I have several thousand directories from which I want import data to MySQL. I've created a python script that is reading data from single directory and puts it to a database. Here is a part where the data is been sent to database:
host = 'localhost'
engine = create_engine('mysql://user:pass@%s/db?charset=utf8' % host)
conn = engine.connect()
trans = conn.begin()
try:
conn.execute('delete from tests where ml="%s"' % ml)
tests.to_sql(con=conn, name='tests', if_exists='append', index=False)

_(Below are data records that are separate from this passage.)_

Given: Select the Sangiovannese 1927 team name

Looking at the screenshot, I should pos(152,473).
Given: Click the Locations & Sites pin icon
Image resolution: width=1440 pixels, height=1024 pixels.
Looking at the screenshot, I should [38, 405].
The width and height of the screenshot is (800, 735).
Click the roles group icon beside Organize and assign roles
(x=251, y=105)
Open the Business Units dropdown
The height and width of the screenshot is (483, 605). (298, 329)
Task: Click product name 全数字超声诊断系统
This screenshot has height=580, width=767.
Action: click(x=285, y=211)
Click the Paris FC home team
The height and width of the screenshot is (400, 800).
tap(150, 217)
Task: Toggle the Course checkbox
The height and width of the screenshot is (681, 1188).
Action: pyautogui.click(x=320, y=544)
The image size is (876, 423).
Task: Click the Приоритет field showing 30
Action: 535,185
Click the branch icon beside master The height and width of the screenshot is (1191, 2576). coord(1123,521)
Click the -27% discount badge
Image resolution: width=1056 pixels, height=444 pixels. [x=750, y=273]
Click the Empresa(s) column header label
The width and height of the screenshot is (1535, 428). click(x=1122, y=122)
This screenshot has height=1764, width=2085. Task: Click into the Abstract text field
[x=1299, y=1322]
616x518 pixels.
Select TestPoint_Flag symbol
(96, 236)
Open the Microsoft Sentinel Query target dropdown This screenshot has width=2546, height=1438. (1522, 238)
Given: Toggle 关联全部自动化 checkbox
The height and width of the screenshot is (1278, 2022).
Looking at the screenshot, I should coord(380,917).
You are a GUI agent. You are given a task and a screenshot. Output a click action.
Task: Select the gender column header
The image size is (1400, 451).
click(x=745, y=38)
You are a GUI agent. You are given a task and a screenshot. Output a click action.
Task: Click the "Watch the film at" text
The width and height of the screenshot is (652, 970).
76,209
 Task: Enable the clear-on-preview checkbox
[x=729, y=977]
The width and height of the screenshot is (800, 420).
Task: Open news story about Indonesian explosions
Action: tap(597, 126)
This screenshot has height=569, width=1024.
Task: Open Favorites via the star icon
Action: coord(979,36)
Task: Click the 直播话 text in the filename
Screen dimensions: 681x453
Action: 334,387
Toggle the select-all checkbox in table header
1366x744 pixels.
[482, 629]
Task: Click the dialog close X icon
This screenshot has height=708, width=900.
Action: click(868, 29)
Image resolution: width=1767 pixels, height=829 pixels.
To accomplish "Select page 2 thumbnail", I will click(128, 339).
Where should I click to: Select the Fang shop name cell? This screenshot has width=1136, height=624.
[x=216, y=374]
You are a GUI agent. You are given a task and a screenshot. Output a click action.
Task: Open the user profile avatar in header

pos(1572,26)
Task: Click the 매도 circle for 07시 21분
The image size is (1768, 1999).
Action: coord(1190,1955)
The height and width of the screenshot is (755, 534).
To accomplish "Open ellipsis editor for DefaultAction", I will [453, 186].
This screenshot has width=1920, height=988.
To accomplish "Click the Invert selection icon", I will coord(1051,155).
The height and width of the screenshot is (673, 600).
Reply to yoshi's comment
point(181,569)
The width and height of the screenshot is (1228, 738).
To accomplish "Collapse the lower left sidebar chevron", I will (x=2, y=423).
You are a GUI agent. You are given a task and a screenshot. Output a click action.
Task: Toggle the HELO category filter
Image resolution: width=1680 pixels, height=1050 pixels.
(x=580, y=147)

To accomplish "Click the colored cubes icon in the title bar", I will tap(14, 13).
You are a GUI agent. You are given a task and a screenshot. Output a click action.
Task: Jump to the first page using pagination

data.to_sql(con=conn, name='data', if_exists='append', index=False)
trans.commit()
print(CGRE + ml + ': OK' + CEND)
except:
trans.rollback()
print(CRED + ml + ': database error!' + CEND)
raise
conn.close()
One-thread execution works good but too slow:
parallel -j 1 "[[ -d {} ]] && (cd {} && data_to_db.py) || echo {} >> ~/Data/failed_db" ::: *
Now I want to launch several processes:
parallel -j 8 .........
Sometimes during execution I get this error:
sqlalchemy.exc.InternalError: (pymysql.err.InternalError) (1213, 'Deadlock found when trying to get lock; try restarting transaction')
Is there a way to increase waiting time for transaction or to solve it in other way, because without parallel execution it will take too long time to import all data?